Thomas Dyja discusses the impact of Emmett Till's murder in chapter 26, "What Kind of World Do World Do We Live In?" of The Third Coast.  Read on to learn more about this momentous event.

The murder of Emmett Louis Till 60 years ago, on August 28, 1955, was the spark that ignited the civil rights movement.

Emmett Till was only 14 years old when he left Chicago to spend the summer at his uncle’s home in Money, Mississippi. One afternoon at a store there, Till spoke with a white woman, Carolyn Bryant; a few days later, Till was kidnapped and brutally murdered by Bryant's husband, Roy, and his half-brother J.W. Milam.

Till’s mother, Mamie Till-Mobley, insisted on a public viewing of her son’s tortured body in Chicago before his burial at Burr Oak Cemetery in Alsip. Photographs of Till’s mutilated body forced the country to see the horrors of racism. The national mood quickly turned to outrage when Bryant and Milam were acquitted of the murder by an all-white jury.

A hundred days after Till's murder, Rosa Parks refused to give up her bus seat for a white passenger. Parks was arrested for violating Alabama’s bus segregation laws. Her act of defiance marked the beginning of the civil rights movement. Years later, when asked why she didn’t go to the back of the bus, Parks responded, “I thought about Emmett Till and I just couldn’t.”

Emmett Till’s legacy lives on through memorials across the country. Chicago memorials include a seven-mile stretch of 71st Street renamed Emmett Till Road in 1991. The James McCosh Elementary School (South Champlain Avenue and East Marquette Road), which Emmett Till attended, was renamed the Emmett Louis Till Math and Science Academy in 2005.

Learn more about Emmett Till's legacy with these materials.

Archives

Dr. T.R.M. Howard Papers are an archival collection held at the Harsh Research Collection at Woodson Regional Library. Dr. Theodore Roosevelt Mason Howard was a physician, civil rights activist and entrepreneur. Following Till's murder, Howard became heavily involved in the search for evidence and gave over his home to be a “black command center” for witnesses and journalists. He gave dozens of speeches around the country, talking about Till’s murder and other examples of racial violence in Mississippi. In 1956 during a Ku Klux Klan reign of terror in Mississippi, Howard was forced to leave the state.

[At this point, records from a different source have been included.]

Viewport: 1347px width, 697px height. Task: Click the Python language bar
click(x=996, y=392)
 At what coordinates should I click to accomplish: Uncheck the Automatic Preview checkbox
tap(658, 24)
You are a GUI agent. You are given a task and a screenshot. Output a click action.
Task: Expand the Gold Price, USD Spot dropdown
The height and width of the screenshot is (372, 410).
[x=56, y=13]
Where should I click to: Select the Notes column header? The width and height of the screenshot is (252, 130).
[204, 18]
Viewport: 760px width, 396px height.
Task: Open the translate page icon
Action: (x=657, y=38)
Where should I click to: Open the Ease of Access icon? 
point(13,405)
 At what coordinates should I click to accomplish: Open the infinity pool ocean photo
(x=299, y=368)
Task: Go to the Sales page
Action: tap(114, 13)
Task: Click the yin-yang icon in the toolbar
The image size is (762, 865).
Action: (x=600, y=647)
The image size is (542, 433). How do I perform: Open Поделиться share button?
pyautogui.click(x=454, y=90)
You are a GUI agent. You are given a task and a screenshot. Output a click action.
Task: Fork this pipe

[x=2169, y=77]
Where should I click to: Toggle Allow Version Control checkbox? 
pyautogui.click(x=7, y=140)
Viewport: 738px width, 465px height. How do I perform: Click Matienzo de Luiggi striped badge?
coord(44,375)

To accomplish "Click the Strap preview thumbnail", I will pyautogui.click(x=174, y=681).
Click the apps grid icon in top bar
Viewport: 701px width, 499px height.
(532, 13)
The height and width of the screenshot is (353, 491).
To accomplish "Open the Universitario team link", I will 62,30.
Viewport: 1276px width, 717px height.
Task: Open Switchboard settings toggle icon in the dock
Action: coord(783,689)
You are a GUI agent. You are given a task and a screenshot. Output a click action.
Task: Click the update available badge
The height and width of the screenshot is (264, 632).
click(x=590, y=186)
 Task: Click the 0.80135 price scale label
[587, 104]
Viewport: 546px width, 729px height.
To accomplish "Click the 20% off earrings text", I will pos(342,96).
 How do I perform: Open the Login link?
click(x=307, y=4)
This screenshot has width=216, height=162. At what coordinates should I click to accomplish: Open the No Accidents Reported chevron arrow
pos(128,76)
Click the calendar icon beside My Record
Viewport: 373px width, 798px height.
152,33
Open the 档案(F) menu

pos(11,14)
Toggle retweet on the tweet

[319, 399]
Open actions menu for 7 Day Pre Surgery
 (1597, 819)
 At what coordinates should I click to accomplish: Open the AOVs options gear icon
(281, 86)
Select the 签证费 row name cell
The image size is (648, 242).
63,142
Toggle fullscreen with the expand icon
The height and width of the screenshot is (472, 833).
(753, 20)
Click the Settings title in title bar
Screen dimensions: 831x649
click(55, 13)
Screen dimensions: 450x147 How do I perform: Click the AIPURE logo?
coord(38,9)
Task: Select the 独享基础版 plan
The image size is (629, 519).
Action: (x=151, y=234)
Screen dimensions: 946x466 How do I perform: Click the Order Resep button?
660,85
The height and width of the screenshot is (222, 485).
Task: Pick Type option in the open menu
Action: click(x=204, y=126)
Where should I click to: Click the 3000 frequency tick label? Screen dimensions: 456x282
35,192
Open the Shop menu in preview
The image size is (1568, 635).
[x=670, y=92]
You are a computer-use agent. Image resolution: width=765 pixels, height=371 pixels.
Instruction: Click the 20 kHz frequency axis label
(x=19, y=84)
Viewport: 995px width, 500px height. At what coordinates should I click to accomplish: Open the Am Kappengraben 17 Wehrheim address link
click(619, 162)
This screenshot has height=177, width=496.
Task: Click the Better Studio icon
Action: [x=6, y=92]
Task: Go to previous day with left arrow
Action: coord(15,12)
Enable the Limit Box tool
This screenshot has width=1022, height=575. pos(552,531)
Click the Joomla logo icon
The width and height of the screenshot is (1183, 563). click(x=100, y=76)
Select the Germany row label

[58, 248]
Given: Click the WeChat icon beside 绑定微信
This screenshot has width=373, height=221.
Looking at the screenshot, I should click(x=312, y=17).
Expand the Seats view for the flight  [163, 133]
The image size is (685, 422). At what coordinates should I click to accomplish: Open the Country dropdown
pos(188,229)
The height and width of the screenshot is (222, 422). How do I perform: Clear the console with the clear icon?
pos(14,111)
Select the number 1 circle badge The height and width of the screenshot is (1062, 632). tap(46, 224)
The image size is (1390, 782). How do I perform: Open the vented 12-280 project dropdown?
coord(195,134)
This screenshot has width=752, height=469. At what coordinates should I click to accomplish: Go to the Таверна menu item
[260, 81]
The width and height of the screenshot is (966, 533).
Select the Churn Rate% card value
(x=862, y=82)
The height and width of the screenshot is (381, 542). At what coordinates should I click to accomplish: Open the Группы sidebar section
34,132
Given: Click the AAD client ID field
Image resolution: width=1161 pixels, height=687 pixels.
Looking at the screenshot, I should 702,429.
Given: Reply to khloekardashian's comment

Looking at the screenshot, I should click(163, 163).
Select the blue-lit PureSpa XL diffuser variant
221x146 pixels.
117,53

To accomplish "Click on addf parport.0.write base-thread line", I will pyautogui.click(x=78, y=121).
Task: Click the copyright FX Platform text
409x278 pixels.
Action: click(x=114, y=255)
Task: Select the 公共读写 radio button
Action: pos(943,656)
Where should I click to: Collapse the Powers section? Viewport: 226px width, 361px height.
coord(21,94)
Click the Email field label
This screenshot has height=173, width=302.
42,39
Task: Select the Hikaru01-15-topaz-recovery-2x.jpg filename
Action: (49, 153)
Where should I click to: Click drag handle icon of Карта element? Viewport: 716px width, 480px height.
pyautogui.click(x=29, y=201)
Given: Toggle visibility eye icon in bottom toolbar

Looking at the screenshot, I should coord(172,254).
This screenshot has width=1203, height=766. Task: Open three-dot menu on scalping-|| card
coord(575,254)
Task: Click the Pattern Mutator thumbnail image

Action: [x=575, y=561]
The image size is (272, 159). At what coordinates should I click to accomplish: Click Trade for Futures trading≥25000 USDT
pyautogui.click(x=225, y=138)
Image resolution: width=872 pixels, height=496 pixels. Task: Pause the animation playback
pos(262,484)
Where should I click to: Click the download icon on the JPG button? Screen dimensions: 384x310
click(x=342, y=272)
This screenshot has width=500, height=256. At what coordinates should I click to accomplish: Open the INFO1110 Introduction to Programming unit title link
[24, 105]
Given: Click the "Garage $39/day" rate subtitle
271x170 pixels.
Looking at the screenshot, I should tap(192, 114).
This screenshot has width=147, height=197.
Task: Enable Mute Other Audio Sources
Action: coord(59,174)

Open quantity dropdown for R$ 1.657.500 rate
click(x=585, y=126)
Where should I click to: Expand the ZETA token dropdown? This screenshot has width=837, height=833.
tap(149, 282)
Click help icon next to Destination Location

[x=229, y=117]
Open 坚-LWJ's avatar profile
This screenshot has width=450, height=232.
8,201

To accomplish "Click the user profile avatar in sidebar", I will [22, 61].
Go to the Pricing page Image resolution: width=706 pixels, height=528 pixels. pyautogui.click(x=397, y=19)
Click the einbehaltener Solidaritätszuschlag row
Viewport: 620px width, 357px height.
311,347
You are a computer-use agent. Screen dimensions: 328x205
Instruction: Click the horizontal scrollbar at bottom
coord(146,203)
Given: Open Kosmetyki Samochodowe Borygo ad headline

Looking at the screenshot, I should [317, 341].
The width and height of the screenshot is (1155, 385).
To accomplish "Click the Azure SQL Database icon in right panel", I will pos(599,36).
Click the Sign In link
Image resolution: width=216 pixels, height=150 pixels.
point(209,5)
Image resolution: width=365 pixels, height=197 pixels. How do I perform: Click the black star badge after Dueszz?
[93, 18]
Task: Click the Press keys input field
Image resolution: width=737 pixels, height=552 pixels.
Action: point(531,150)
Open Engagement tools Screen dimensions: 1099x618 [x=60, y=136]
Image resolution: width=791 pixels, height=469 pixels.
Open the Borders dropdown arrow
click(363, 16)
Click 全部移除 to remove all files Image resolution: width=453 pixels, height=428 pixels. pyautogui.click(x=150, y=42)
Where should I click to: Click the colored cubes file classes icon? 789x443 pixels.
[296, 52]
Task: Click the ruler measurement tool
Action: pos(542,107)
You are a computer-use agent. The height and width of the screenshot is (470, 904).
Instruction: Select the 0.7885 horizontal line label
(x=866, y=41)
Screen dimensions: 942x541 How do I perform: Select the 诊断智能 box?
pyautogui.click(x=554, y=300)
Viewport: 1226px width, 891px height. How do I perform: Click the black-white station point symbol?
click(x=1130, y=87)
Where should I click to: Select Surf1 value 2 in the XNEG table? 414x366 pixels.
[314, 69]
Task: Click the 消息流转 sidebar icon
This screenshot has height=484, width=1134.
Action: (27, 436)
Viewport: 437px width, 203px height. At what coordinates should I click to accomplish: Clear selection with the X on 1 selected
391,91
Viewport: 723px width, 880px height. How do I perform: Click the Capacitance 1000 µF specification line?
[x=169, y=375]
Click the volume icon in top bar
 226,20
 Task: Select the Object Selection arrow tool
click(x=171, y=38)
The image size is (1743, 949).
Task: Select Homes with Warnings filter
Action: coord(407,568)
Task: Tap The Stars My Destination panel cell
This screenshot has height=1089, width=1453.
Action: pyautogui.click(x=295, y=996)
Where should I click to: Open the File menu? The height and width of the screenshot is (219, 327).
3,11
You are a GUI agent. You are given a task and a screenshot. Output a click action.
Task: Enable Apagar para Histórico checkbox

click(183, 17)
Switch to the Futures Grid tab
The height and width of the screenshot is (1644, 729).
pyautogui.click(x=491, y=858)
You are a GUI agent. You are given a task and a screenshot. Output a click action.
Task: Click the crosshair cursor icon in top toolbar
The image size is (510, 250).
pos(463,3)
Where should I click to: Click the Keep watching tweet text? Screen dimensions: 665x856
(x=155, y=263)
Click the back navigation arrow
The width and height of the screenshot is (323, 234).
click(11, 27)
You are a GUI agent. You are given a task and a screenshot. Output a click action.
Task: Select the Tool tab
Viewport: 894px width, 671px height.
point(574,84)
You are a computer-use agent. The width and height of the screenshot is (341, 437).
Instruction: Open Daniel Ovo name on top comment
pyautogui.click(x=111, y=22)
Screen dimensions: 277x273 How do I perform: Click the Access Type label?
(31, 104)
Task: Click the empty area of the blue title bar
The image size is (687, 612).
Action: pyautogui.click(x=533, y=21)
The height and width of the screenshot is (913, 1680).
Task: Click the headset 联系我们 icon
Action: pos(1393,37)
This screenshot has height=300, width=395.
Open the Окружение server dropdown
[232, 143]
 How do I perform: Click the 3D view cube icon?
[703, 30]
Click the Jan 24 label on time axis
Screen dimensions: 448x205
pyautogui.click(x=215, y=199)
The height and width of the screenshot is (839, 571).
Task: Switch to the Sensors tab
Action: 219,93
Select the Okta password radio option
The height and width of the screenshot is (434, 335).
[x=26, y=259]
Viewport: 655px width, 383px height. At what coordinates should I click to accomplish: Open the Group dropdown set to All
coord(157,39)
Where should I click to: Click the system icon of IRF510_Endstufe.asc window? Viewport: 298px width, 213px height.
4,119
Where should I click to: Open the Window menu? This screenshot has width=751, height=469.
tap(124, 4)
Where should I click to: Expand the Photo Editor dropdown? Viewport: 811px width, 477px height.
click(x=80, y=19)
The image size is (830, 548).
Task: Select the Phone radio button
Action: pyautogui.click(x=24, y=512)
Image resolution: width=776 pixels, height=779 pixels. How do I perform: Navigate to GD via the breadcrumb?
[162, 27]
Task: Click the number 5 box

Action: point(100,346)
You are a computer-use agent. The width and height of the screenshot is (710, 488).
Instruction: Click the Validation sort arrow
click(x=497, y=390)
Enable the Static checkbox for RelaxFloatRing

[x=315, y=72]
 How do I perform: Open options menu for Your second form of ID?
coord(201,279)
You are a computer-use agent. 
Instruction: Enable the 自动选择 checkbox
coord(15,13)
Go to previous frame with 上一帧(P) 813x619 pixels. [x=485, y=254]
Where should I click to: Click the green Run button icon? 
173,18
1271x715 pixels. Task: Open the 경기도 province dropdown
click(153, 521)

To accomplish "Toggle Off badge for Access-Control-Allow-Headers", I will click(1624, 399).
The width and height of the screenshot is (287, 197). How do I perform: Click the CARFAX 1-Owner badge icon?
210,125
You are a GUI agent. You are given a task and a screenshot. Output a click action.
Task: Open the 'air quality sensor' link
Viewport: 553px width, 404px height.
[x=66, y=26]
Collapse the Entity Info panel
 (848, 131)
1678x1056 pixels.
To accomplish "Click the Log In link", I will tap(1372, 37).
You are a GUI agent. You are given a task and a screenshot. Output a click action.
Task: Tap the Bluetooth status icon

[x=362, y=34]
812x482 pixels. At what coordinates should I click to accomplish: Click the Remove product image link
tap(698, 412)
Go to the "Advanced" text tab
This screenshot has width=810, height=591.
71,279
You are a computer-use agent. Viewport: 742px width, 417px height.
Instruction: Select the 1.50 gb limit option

He subsequently settled in Chicago.

The Richard Durham Papers are another archival collection held at the Harsh Research Collection. Richard Durham created Destination Freedom, a groundbreaking radio series that dramatized the struggle for civil rights in America. Included in this collection are letters from Mamie Till-Mobley to government officials requesting copies of all documents listed under the name of Emmett Till’s father, Louis Till. Durham helped Till-Mobley to draft these letters and urged her to submit them.

Online Resources

The Chicago Defender Historical Archive (1910-1975) and the Chicago Tribune Historical Archive (1849-1990) offer full-text access to these newspapers. Use these online resources to find articles about Till's death, its aftermath and his legacy.

Books

Mamie Till-Mobley offers her own point of view in Death of Innocence: The Story of the Hate Crime That Changed America. Till-Mobley died in 2003, the same year her memoir was published.

Harper Lee's To Kill A Mockingbird contains a story centered on the actions of a white attorney committed to defending a black man, Tom Robinson, accused of raping a white woman. Lee, whose novel had a profound effect on civil rights, has not publicly stated Robinson's origins, but there are several compelling similarities between Till's case and Robinson's.

Film and Music

The 1987 14-hour Emmy award-winning documentary Eyes on the Prize begins with the murder of Emmett Till. Accompanying written materials for the series, Eyes on the Prize and Voices of Freedom (for the second time period) exhaustively encompass the major figures and events of the civil rights movement.

When he was just 20 years old, Bob Dylan wrote the song "The Death of Emmett Till," available on The Bootleg Series. His lyrics try to capture the injustice of the crime.

Emmylou Harris' album Hard Bargain (2011) includes the song "My Name is Emmett Till." Harris recounts the murder in a plain-spoken narrative, as told from Till's perspective.